The Gladiator is in great company as its interior was just honored by industry publication WardsAuto as one of the Top 10 Interiors of the Year. For nearly a decade, the Wards 10 Best Interiors list recognizes outstanding achievement in aesthetics, comfort, ergonomics, materials usage, fit-and-finish and user-friendliness of displays and controls. The Gladiator was one of four SUV/Crossovers that made it into the top 10 with the eventual winner being a Bentley.
A bit of History
If you’ve ever seen or sat in one of the earliest MB military Jeeps “hard, functional” are the best words to describe it. The dash design was basically a flat piece of steel with just a few holes punched in it to hold some vital gauges. The 1941 Willys MB actually had fob-free push-button start on the floor (no keys) and there were no gear/storage box areas in the dash. The steering wheel was a hard, three spoke steel thinly padded unit that froze hands in cold weather and seared them in hot climates. Seating was constructed of thin steel frames with thin padding and canvas-like covering. Wipers were operated manually and between the seats there was a center hand-brake.
The earliest ancestors of truck-Jeeps that preceded the Gladiator were basically heavy-duty 1-ton models. The 1954 models were especially important as they were some of the first civilized models that began to address passenger comfort with better seating, more driver information and nicer materials used.
Later, in 1981 they introduced the Scrambler - CJ-8 and even President Ronald Regan owned one on his California ranch.
Thankfully, today’s Wrangler/Gladiator has most of the comforts of a midsize sedan (that has 4WD and could drive up a mountain), but can handle the shaking/bouncing/rattling of rigorous off-roading.
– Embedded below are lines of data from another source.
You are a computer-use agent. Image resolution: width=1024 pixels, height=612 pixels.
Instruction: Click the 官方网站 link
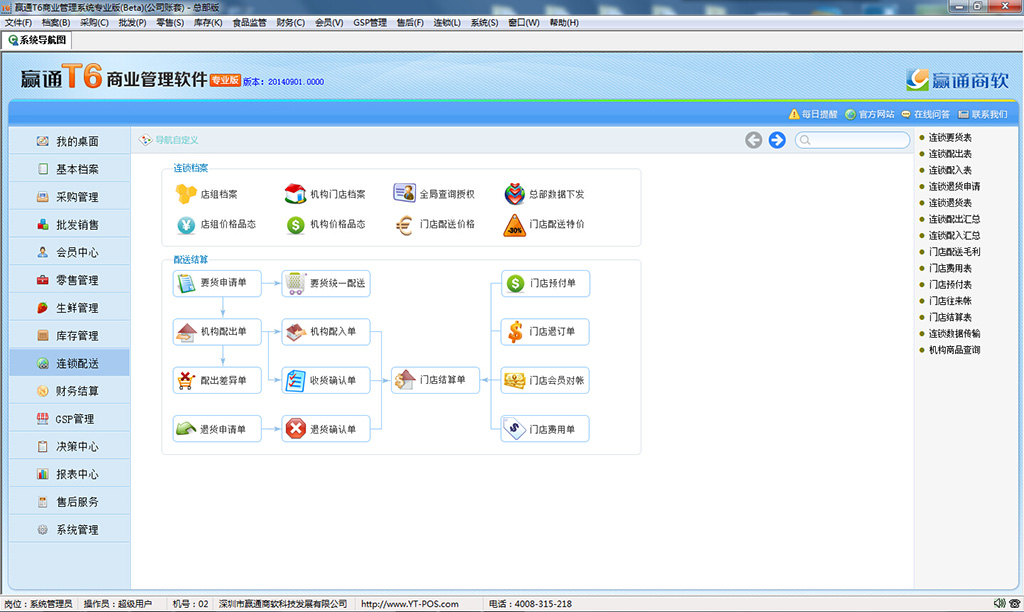[870, 114]
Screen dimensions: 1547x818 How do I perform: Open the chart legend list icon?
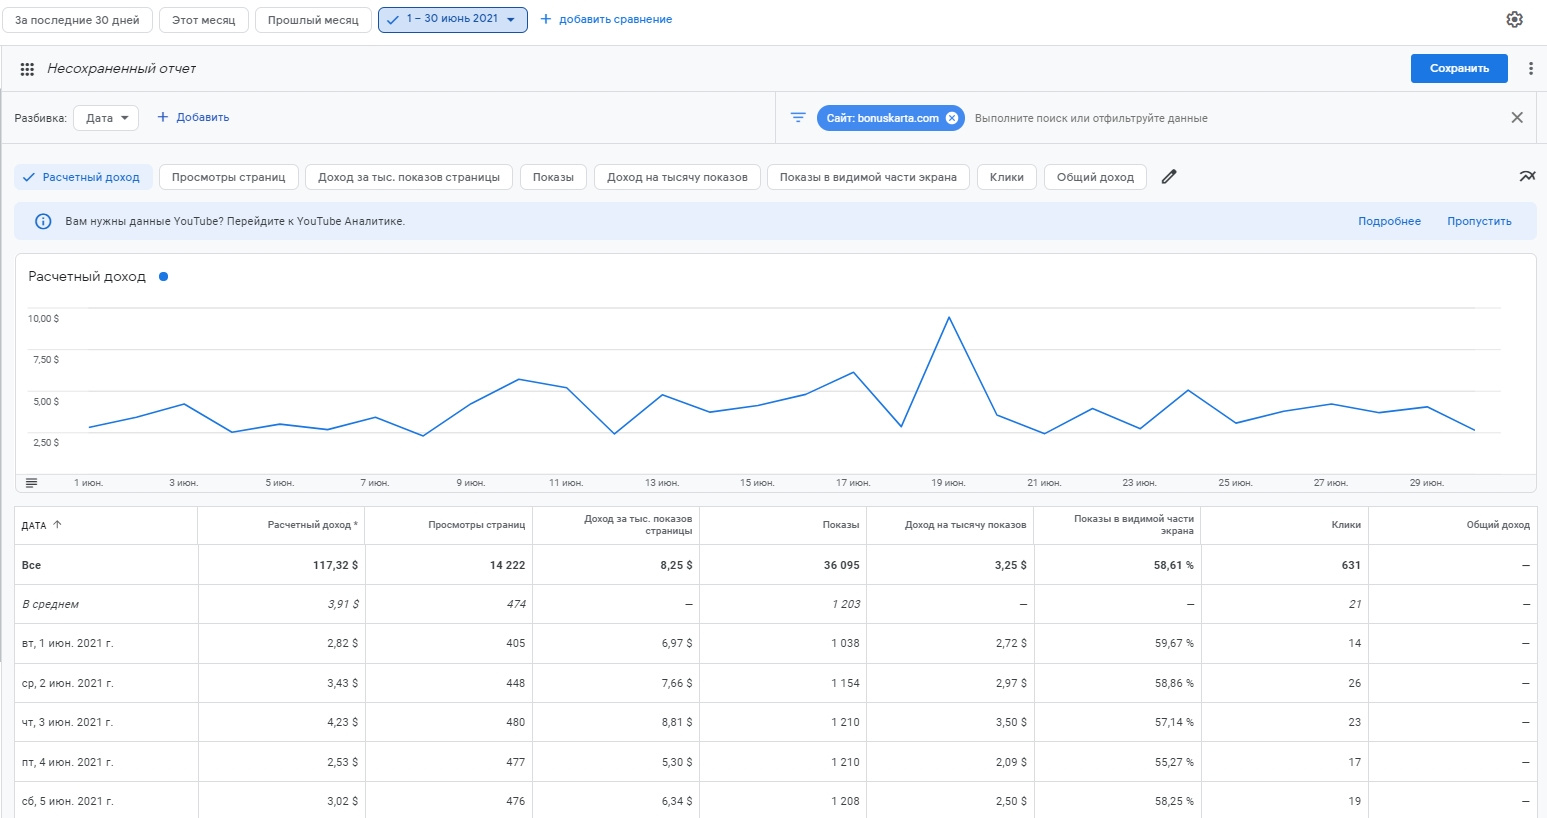click(x=31, y=483)
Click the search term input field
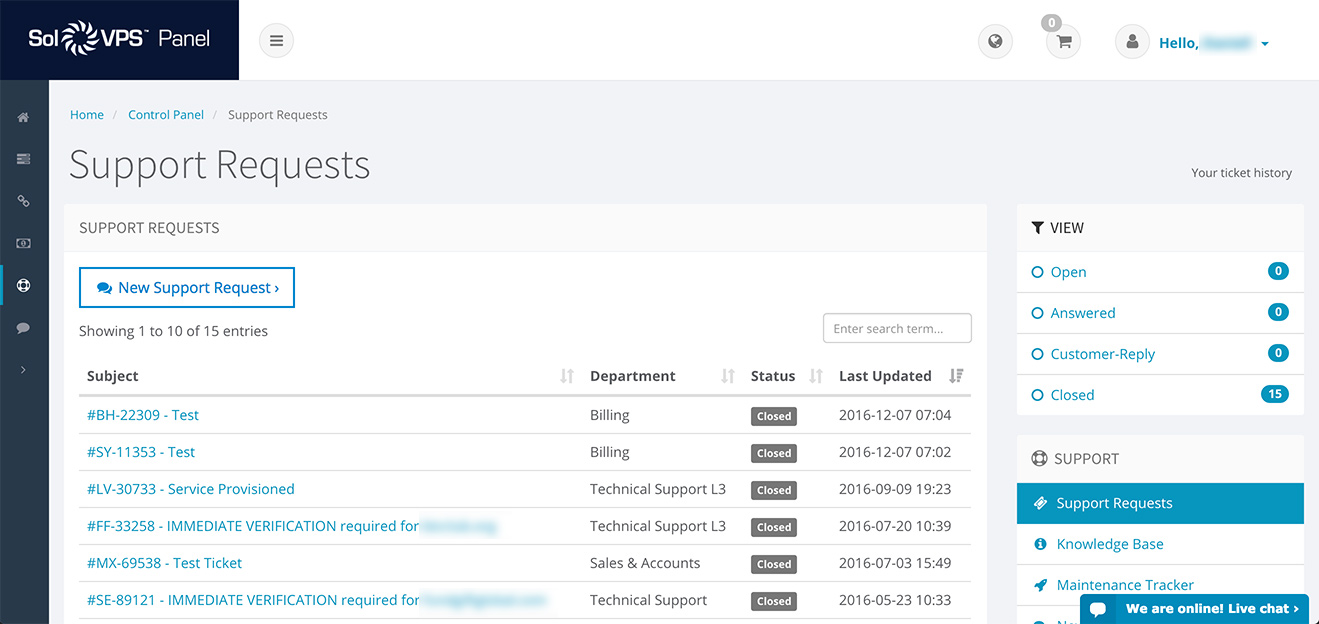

Additionally, like the Wrangler, you can hose out the Gladiator’s interior if you take some sensible precautions. So, even with all this throwback - you won’t hear Jeep say its “retro”, but how can you bail on the military beginnings?
In mid-1941 Willys started producing Jeeps in its Toledo, Ohio assembly plant, and Jeeps have been manufactured there ever since – now Gladiator is produced there as well.